Łęgowski, który z "Pomarańczowymi" pojawił się na boisku na ostatnie pięć minut i zaliczył debiut w drużynie narodowej został odesłany na zgrupowanie do młodzieżowej reprezentacji Polski.

Pozostali piłkarze są zdrowi - przekazał PAP po porannym treningu na stadionie Legii team menedżer kadry i rzecznik prasowy PZPN Jakub Kwiatkowski.

Reklama

Powrót Żurkowskiego

Grający na co dzień regularnie we włoskiej Spezii Reca to jeden z większych pechowców w zespole trenera Czesława Michniewicza. Zagrał tylko w debiucie tego selekcjonera w marcu w Glasgow przeciw Szkocji (1:1), a kilka dni później zabrakło go w składzie na barażowy mecz ze Szwecją (2:0) o awans do mundialu w Katarze. W czerwcu nie mógł zostać powołany na zgrupowanie i cztery spotkania Ligi Narodów, gdyż leczył uraz. Teraz przyjechał na zbiórkę, ale kontuzja wyeliminowała go z dwóch wrześniowych potyczek.

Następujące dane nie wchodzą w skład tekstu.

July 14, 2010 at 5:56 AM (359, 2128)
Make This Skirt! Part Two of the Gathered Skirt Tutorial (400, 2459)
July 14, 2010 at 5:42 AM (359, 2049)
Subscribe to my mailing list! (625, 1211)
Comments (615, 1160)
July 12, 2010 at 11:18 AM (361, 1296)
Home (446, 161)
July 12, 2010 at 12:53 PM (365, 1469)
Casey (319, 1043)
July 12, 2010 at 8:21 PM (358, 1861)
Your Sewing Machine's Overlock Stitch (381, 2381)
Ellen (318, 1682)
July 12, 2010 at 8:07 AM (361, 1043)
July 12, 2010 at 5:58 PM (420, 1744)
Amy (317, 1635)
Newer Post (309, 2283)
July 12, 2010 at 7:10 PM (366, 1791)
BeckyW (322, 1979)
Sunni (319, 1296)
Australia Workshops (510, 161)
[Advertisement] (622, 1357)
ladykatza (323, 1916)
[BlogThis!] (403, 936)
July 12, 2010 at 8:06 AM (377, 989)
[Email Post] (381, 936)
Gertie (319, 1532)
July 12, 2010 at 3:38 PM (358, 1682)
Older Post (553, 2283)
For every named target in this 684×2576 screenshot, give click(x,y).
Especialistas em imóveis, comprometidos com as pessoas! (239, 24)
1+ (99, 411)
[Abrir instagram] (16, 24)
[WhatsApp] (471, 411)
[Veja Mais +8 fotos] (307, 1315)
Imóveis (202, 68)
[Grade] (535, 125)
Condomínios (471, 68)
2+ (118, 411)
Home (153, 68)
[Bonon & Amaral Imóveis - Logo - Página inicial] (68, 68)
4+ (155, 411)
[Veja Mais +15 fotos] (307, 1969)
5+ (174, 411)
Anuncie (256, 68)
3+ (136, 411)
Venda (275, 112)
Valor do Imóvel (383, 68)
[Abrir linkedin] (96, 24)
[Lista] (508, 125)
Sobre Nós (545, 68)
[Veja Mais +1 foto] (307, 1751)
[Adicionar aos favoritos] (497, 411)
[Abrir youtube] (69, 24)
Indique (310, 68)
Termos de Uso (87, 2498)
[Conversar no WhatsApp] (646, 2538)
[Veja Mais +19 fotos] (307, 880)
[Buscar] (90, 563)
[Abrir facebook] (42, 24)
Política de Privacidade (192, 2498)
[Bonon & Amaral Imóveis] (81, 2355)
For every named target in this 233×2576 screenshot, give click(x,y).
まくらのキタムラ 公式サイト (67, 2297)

Bardzo chcieliśmy zobaczyć, jak będzie się prezentował Arek Reca, jedyny lewonożny obrońca czy wahadłowy na takim poziomie, jak Serie A, ale wypadł nam ze składu z powodu kontuzji - tłumaczył Michniewicz po czwartkowym starciu z Holandią.

W niedzielę w Cardiff do dyspozycji szkoleniowca będzie już Szymon Żurkowski, który z "Oranje" musiał pauzować za kartki, a poza tym opuścił na krótko zgrupowanie, gdyż - jak poinformował selekcjoner - w dniu meczu urodziła mu się córka.

Biało-czerwoni nie mogą sobie pozwolić na porażkę w ostatnim spotkaniu trzeciej edycji Ligi Narodów, bo to oznaczałoby ich spadek do niższej dywizji tych rozgrywek.